Posted on 09/16/2002 7:26:53 AM PDT by aculeus

Electric signals can be transmitted at least four times faster than the speed of light using only basic equipment that would be found in virtually any college science department.

Scientists have sent light signals at faster-than-light speeds over the distances of a few metres for the last two decades - but only with the aid of complicated, expensive equipment. Now physicists at Middle Tennessee State University have broken that speed limit over distances of nearly 120 metres, using off-the-shelf equipment costing just $500.

Jeremy Munday and Bill Robertson made a 120-metre-long cable by alternating six- to eight-metre-long lengths of two different kinds of coaxial cable, each with a different electrical resistance. They hooked this hybrid cable up to two signal generators, one of which broadcast a fast wave, the other a slow one. The waves interfere with each other to produce electric pulses, which can be watched using an oscilloscope.

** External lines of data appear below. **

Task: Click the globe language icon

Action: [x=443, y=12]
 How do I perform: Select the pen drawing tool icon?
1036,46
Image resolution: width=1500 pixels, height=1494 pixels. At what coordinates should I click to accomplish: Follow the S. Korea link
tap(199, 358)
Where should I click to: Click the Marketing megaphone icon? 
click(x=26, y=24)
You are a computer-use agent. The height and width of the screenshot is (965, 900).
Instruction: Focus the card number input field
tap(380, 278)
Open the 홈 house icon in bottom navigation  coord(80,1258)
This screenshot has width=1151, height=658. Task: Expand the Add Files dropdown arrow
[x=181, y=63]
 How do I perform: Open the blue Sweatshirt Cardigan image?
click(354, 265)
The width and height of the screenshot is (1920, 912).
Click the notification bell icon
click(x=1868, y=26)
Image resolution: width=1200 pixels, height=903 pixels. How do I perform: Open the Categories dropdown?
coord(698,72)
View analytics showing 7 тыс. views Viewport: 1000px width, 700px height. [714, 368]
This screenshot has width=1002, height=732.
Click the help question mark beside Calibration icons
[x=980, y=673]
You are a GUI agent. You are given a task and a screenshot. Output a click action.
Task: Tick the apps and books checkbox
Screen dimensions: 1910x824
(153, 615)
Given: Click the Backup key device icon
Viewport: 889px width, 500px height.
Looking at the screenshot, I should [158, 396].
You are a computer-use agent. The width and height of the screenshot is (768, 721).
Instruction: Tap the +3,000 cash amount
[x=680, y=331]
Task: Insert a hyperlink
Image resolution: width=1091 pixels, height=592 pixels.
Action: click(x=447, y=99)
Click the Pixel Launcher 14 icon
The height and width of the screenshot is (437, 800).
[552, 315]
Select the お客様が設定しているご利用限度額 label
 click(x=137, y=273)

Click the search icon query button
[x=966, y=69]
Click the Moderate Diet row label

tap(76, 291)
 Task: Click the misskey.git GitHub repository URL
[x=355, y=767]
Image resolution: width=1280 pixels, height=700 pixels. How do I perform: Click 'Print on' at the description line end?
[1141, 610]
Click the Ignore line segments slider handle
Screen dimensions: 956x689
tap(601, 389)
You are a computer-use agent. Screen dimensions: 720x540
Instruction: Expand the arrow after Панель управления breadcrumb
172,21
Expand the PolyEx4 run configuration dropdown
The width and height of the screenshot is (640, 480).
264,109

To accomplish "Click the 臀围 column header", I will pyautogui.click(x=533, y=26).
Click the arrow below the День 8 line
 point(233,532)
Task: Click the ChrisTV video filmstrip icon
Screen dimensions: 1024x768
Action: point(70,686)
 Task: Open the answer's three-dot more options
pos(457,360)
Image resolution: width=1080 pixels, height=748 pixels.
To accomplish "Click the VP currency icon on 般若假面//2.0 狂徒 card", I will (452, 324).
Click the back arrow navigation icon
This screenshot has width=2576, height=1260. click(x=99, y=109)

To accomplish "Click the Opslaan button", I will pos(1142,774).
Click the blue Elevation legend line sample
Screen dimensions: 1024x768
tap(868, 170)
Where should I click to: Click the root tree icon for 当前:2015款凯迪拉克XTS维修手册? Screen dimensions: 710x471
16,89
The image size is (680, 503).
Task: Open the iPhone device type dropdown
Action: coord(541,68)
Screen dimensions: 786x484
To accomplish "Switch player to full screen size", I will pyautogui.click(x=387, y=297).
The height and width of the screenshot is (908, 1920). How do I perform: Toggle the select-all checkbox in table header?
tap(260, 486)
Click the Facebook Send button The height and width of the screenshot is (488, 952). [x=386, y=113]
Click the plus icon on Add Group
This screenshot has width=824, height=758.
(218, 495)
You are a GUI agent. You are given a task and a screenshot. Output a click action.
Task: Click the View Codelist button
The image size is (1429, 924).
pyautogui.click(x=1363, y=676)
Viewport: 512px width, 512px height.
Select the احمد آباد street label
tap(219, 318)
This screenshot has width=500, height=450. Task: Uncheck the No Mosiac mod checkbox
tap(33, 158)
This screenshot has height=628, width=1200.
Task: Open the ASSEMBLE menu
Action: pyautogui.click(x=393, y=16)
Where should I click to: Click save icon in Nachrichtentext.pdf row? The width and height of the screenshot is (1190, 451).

Any pulse, whether electrical, light or sound, can be imagined as a group of tiny intermingled waves. The energy of this "group pulse" rises and falls over space, with a peak in the middle. The different electrical resistances in the hybrid cable cause the waves in the pulse's rear to reflect off each other, accelerating the pulse's peak forward.

Four billion km/h

By using the oscilloscope to trace the pulse's strength and speed, the researchers confirmed they sent the signal's peak tunnelling through the cable at more than four billion kilometres per hour.

"It really is basement science," Robertson said. The apparatus is so simple that Robertson once assembled the setup from scratch in 40 minutes.

While the peak moves faster than light speed, the total energy of the pulse does not. This means Einstein's relativity is preserved, so do not expect super-fast starships or time machines anytime soon.

Signals also get weaker and more distorted the faster they go, so in theory no useful information can get transmitted at faster-than-light speeds, though Robertson hopes his students and others can now rigorously and cheaply test those ideas.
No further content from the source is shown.